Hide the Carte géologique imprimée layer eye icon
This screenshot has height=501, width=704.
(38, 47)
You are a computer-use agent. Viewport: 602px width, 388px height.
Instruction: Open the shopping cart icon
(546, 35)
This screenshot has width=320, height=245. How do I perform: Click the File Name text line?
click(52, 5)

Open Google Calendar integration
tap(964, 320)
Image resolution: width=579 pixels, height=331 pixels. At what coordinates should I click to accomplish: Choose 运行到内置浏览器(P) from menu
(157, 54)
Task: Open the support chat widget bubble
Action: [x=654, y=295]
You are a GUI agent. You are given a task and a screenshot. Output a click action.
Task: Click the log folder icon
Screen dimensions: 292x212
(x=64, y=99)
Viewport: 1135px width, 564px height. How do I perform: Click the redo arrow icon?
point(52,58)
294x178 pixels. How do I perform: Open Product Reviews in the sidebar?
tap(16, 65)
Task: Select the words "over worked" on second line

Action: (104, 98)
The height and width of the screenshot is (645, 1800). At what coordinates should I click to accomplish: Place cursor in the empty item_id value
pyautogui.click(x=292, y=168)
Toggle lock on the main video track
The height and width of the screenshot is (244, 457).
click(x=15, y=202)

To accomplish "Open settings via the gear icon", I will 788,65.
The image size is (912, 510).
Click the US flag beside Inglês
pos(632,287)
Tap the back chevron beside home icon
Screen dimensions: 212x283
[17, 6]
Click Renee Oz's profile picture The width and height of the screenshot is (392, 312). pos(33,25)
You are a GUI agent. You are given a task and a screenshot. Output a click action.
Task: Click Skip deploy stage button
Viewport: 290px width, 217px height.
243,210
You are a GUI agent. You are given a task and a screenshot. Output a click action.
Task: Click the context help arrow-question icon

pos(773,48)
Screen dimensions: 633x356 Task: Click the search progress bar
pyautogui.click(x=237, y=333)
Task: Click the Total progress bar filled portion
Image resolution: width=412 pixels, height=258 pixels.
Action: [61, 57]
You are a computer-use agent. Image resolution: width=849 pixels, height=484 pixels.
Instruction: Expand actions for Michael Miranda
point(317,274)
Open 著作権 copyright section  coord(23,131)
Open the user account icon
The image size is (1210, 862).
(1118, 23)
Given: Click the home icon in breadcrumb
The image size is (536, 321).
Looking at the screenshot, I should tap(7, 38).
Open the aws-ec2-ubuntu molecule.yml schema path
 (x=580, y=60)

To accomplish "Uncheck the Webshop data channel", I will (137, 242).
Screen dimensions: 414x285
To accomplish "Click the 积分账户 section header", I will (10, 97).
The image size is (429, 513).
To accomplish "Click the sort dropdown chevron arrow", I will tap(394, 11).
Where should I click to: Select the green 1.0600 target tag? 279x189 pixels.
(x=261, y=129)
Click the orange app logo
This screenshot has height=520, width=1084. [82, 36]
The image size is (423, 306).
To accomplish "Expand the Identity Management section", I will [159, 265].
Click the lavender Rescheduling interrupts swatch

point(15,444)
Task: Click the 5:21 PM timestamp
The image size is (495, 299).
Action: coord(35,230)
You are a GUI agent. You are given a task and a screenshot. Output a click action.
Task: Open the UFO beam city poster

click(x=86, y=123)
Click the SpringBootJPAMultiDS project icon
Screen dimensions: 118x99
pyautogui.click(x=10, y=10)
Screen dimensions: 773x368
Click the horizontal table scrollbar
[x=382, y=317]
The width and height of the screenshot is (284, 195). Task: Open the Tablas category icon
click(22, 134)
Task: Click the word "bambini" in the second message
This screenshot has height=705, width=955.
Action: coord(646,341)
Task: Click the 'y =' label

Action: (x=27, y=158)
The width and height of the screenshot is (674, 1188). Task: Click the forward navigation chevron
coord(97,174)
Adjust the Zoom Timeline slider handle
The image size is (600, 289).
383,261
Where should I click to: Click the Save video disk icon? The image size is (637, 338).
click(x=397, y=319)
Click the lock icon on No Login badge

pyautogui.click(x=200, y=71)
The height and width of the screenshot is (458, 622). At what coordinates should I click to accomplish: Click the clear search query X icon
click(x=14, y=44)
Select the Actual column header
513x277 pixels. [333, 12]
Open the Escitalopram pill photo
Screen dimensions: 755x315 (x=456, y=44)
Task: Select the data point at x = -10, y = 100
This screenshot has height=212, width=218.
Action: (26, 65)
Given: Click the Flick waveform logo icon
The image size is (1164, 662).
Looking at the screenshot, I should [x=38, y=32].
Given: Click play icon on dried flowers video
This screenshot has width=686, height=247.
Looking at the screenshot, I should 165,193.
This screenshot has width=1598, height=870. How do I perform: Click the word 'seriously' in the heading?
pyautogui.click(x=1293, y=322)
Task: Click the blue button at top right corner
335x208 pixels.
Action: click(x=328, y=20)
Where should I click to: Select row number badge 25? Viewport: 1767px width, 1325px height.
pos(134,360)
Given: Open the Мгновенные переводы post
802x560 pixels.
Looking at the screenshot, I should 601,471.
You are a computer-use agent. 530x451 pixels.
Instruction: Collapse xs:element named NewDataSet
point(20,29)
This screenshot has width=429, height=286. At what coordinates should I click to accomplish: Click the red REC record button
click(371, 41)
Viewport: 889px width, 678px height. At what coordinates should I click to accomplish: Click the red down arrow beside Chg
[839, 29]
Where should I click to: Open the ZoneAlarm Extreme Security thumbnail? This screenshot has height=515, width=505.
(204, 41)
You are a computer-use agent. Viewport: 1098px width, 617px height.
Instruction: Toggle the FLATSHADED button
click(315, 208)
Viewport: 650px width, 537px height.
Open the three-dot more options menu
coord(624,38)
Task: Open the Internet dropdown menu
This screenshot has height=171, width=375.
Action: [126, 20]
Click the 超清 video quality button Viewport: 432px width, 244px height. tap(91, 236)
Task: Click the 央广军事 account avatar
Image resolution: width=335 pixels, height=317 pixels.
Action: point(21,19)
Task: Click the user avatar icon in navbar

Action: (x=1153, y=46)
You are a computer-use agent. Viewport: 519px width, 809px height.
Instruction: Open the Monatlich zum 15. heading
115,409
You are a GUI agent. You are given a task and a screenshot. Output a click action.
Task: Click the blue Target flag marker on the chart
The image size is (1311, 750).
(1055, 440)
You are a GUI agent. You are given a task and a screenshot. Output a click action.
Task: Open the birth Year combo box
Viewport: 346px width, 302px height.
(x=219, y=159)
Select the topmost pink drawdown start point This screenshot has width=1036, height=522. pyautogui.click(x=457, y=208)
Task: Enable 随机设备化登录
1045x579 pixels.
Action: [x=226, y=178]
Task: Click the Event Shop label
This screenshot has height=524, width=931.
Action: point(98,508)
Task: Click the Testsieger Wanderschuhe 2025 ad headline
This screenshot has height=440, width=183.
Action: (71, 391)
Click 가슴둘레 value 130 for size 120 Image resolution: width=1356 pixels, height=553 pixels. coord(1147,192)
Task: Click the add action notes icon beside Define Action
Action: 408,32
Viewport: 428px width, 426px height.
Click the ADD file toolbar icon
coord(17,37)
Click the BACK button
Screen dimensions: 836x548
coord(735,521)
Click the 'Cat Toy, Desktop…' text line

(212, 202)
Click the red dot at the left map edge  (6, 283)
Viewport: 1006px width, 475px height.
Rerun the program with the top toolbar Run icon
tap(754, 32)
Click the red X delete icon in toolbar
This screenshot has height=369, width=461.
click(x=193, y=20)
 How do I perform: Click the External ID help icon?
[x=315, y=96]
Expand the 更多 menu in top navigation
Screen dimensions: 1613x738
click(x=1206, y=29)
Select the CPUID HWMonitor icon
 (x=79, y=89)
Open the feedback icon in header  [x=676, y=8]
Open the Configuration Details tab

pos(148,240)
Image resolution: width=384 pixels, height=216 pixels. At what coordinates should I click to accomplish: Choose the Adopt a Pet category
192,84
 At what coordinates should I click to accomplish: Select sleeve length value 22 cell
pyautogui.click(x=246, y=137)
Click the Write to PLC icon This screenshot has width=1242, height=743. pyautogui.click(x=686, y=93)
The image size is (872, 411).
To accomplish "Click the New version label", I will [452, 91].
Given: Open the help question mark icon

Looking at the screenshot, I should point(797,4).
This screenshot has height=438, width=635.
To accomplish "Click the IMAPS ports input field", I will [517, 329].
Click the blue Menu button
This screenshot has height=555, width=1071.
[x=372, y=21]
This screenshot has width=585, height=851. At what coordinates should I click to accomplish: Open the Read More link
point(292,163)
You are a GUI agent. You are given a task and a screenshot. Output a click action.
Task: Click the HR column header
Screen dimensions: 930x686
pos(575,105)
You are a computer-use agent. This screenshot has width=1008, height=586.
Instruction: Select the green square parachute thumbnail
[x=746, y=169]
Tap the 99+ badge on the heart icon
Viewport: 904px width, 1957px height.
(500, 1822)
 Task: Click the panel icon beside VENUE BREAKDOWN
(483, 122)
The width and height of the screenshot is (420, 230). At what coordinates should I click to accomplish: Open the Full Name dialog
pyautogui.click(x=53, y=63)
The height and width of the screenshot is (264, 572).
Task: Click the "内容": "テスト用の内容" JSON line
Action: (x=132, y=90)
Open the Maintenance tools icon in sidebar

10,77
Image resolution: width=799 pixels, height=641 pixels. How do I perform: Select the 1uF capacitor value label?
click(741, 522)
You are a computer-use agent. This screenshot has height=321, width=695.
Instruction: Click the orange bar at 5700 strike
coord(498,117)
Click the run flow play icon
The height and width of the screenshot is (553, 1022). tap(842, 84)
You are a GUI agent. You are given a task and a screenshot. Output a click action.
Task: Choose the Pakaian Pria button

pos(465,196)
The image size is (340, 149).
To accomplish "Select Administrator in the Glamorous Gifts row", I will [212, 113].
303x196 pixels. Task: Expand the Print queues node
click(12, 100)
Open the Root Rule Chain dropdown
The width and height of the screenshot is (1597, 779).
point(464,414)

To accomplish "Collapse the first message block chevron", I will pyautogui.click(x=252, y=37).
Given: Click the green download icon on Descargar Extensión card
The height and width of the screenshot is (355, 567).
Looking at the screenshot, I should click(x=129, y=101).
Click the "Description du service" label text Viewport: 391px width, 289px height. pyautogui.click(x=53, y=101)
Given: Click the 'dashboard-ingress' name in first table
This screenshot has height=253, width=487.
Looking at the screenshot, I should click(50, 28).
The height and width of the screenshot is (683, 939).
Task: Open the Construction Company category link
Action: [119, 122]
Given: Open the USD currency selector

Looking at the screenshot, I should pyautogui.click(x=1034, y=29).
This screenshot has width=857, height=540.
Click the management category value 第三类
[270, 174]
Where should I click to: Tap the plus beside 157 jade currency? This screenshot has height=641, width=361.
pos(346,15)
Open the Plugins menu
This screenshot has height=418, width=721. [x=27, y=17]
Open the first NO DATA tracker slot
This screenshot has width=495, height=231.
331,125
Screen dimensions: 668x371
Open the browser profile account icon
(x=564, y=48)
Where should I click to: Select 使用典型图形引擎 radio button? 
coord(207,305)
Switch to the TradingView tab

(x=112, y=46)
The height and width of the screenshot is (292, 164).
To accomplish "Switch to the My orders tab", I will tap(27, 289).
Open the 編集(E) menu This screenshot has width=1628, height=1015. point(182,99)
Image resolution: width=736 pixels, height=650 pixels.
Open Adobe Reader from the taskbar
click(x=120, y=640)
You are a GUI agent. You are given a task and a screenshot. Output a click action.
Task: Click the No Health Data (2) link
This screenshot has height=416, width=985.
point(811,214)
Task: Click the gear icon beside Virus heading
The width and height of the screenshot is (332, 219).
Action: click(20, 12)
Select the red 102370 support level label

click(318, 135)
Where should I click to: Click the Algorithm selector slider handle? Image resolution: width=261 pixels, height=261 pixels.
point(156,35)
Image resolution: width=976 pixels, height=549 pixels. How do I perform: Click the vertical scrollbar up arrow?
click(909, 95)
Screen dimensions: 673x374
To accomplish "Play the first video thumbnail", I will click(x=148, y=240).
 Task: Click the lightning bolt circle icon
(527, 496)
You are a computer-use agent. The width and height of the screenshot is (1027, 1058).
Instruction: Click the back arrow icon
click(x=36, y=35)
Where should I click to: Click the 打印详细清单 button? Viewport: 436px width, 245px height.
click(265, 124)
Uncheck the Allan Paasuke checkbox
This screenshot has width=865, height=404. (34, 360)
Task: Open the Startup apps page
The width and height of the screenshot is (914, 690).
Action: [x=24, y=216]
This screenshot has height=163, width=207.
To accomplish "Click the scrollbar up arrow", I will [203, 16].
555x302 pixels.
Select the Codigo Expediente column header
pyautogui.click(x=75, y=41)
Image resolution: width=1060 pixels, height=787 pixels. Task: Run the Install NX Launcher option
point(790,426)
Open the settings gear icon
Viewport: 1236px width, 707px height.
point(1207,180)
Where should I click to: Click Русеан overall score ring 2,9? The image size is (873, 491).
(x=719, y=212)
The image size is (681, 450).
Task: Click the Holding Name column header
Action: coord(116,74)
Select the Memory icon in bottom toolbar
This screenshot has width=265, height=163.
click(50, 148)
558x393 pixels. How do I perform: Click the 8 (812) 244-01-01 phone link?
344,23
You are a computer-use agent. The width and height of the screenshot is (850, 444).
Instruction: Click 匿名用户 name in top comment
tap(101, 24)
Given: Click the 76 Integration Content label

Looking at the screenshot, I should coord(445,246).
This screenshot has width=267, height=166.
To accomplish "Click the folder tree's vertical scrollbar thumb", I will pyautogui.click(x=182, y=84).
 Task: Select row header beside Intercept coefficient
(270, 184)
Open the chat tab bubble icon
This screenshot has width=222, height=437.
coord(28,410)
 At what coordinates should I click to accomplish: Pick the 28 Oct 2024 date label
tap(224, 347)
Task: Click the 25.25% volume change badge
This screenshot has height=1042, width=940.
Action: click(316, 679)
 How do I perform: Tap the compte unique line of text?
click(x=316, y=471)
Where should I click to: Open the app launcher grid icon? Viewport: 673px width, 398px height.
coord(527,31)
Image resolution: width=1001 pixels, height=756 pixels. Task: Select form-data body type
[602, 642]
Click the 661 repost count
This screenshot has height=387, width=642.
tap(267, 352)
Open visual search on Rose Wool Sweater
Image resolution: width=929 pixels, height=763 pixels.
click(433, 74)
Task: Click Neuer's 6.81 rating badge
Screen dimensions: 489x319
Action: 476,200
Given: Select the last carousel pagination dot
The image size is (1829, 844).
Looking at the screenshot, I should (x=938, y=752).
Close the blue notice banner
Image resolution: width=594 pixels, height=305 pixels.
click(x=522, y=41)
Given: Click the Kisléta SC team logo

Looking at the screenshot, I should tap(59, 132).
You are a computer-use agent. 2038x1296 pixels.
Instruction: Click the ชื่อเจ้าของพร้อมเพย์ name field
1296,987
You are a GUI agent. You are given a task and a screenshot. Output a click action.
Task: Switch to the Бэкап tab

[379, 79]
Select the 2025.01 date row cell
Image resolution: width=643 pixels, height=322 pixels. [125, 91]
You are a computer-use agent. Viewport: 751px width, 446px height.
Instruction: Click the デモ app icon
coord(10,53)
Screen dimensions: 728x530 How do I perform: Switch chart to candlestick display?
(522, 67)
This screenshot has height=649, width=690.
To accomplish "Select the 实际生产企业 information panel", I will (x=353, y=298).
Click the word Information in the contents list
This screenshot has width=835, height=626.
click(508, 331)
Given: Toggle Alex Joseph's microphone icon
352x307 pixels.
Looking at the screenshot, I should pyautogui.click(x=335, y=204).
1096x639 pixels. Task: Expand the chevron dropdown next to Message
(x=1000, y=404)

^^^^^^^^^^^^^^^^

Exercise requirements:
Set down, from the entries above, exactly the lines from the one with "Image resolution: width=736" up to and including the one with "Task: Click the gear", and no other lines.

The answer:
Image resolution: width=736 pixels, height=650 pixels.
Open Adobe Reader from the taskbar
click(x=120, y=640)
You are a GUI agent. You are given a task and a screenshot. Output a click action.
Task: Click the No Health Data (2) link
This screenshot has height=416, width=985.
point(811,214)
Task: Click the gear icon beside Virus heading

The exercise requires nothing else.